Pasar saham maupun obligasi di Indonesia bergerak positif, mengiringi penguatan mayoritas indeks utama global pasca FOMC yang menghasilkan nada lebih dovish untuk tahun depan. IHSG dan LQ45 naik, menjadi kenaikan mingguan 8 pekan beruntun.
Pasar obligasi mengalami kenaikan harga dan penurunan yield secara beruntun dalam 6 pekan terakhir. Semua hal tersebut terdorong oleh aksi beli investor asing yang terus terlihat sejak awal pekan dan juga berhasil membuat stabilitas dalam nilai tukar rupiah.
Hasil Rapat Dewan Gubernur (RDG) Bank Indonesia (BI) cenderung sesuai ekspektasi pasar dan menghasilkan sentimen postiif. BI memutuskan mempertahankan BI-Rate pada 6,00%. Keputusan BI untuk mempertahankan suku bunga sejalan dengan upaya menjaga inflasi agar tetap terkendali dalam target yang ditetapkan.

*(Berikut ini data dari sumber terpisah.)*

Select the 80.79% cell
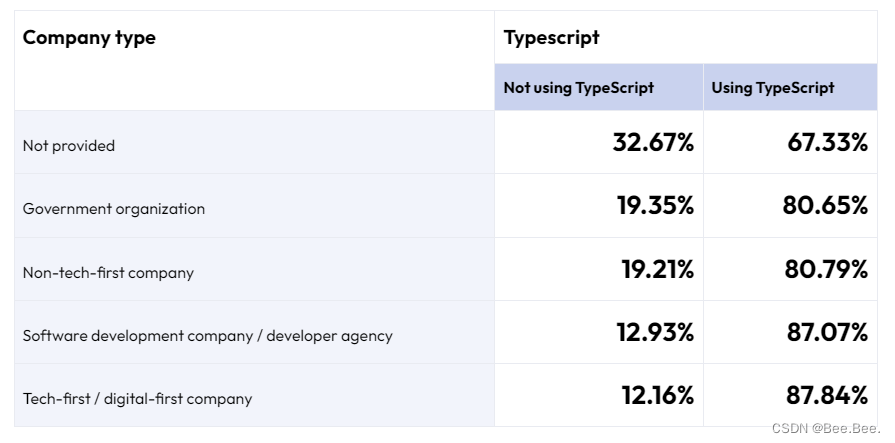This screenshot has width=895, height=443. (825, 269)
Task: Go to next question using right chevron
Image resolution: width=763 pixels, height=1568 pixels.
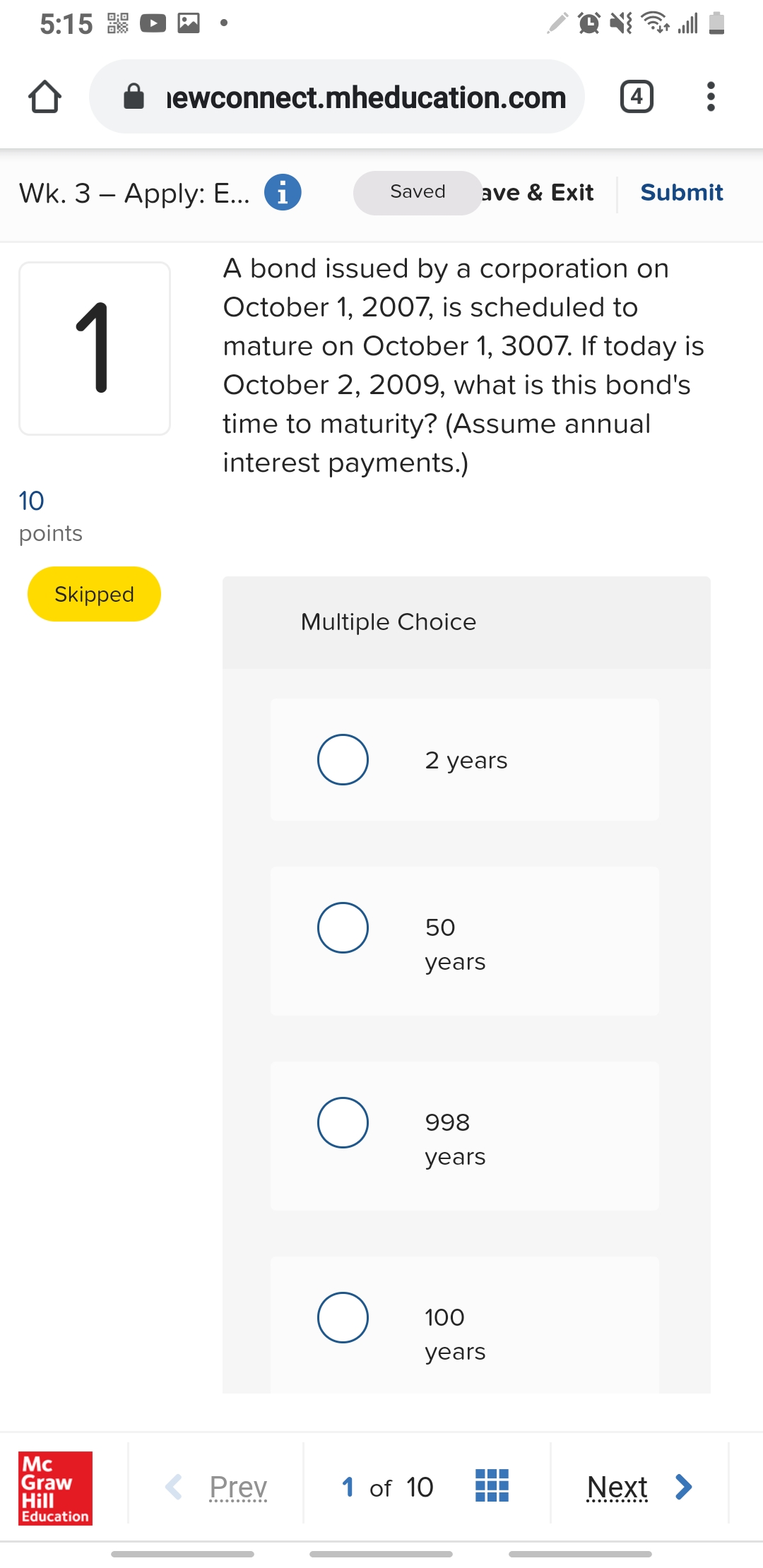Action: [683, 1487]
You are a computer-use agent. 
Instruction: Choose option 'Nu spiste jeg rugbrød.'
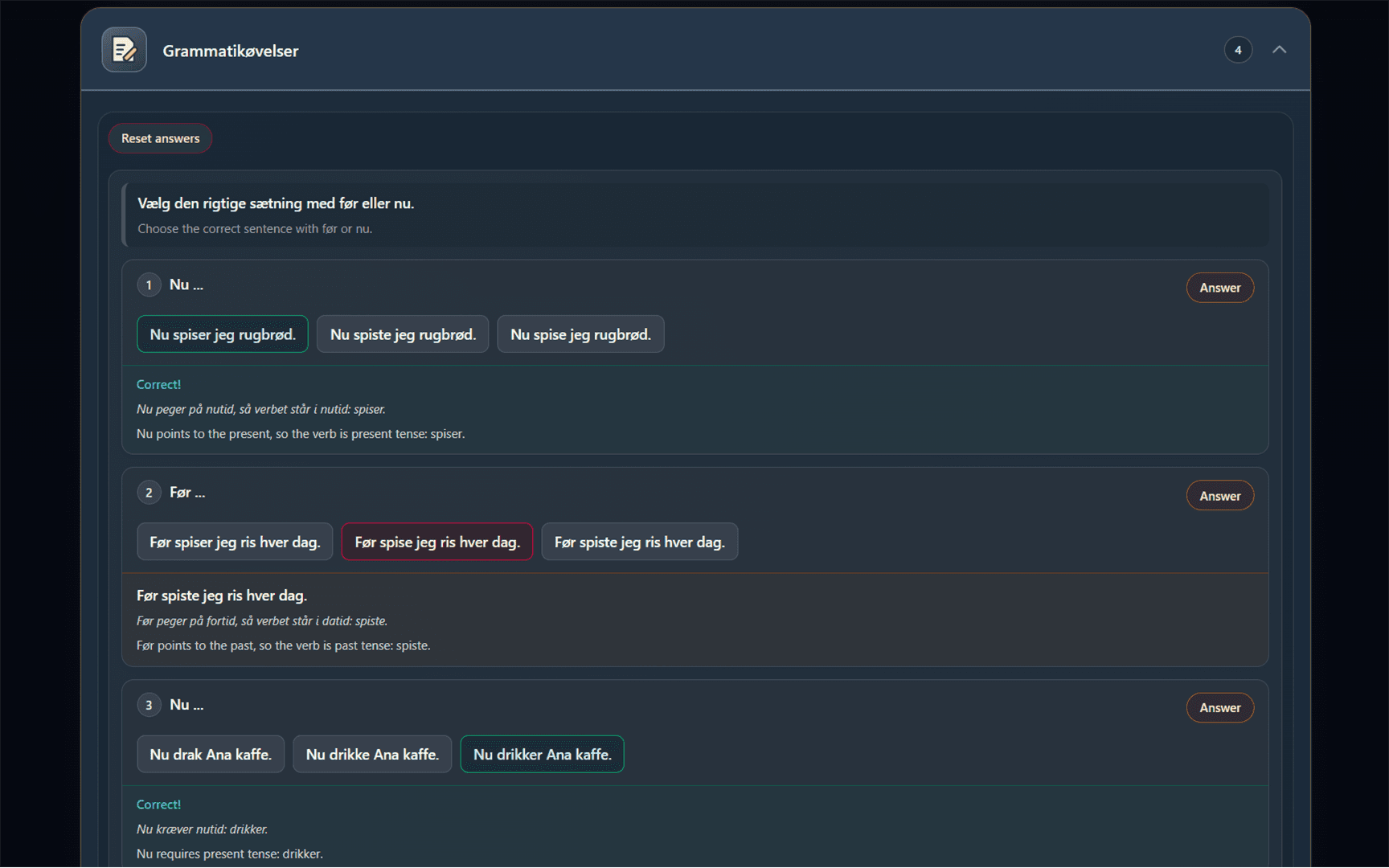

Proyeksi BI menunjukkan bahwa inflasi tahun 2023 diperkirakan berada dalam kisaran 3% plus minus 1% dan penurunan inflasi ke kisaran 2,5% plus minus 1% pada 2024. BI juga melihat pemilihan umum 2024 di Indonesia berpotensi mendorong pertumbuhan ekonomi, terutama dari segi konsumsi baik pemerintah maupun swasta.
Dampaknya tergantung pada apakah pemilihan presiden akan berjalan satu atau dua putaran. Jika dua putaran, maka dampak positifnya diperkirakan menambah sekitar 0,6% pada pertumbuhan ekonomi 2024, dengan perkiraan kisaran 4,7-5,5%.